Myers Literary Guide:
The North-East
 

THOMAS KIRKUP (1844 - 1912)

Kirkup was a shepherd boy, born in Northumberland. By way of the pupil-teacher system and Edinburgh University, he eventually became an author and publisher's adviser. He is hardly known at all nowadays, but as an illustration of the saying that a teacher never knows how far his influence may reach, it is worth remembering that Mao Tse Tung reckoned Kirkup's History of Socialism (1892) to be one of the three works which were 'especially deeply carved into my mind' as he moved into Marxist theory and practice in 1919-20. The other two books, incidentally, were the Communist Manifesto, and Class Struggle by Karl Kautsky. Kirkup also wrote An Inquiry into Socialism (1887) and Primer of Socialism (1908) as well as the entry on Socialism in the Encyclopaedia Britannica.
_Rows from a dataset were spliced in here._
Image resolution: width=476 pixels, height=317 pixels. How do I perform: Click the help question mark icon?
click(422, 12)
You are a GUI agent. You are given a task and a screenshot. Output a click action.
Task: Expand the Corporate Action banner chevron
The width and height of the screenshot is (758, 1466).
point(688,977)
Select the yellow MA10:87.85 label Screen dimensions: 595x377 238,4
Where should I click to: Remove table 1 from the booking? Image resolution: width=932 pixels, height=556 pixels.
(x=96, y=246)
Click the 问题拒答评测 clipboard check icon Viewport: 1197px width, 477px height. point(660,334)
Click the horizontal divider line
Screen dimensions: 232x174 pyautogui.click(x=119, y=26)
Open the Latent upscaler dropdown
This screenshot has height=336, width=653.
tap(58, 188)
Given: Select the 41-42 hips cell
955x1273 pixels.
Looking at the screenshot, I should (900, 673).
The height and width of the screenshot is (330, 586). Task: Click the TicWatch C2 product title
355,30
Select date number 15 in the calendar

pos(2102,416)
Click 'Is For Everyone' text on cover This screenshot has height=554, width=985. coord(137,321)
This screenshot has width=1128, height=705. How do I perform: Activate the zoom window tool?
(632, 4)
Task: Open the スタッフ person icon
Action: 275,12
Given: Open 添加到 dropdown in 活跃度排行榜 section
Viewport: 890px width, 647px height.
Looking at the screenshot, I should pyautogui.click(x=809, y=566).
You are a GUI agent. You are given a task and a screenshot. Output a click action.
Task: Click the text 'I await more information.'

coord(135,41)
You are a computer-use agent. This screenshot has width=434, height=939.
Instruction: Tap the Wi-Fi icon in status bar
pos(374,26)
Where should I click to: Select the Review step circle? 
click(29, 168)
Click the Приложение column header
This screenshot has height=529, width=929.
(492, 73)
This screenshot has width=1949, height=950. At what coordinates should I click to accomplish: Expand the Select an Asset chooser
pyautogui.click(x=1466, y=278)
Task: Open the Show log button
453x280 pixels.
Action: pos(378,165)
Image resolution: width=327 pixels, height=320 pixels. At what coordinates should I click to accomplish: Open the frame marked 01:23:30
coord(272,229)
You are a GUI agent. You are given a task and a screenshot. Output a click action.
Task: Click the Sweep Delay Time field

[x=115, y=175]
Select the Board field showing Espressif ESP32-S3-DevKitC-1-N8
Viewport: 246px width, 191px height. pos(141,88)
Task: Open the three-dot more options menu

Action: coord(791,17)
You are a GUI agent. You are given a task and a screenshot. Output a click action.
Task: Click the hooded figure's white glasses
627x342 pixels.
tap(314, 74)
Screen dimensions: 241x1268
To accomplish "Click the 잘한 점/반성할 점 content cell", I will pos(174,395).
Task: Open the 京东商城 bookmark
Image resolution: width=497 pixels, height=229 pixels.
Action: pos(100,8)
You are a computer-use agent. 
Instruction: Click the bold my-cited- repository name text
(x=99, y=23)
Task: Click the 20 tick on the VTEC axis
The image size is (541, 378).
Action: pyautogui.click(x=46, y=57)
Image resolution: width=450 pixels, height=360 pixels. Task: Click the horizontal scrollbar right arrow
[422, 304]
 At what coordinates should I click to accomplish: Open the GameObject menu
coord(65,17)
The fifth edition of Kirkup's History of Socialism came out in 1913, edited by Edward R. Pease. Having failed as a cabinet-maker in William Morris's firm, Pease (1857-1955), went to Newcastle where he lived in Claremont Road 1886-89. He was one of the founders of the Fabian Society and was its secretary from 1884 until 1939. H.G. Wells said of him that he did a cabinet minister's work for a clerk's pay. His History of the Fabian Society was published in New York in 1916. In his editing, Pease was not above omitting inconvenient emphases in Kirkup's work. What Kirkup had seen as a problem in Fabianism, Pease wrote up as an opportunity.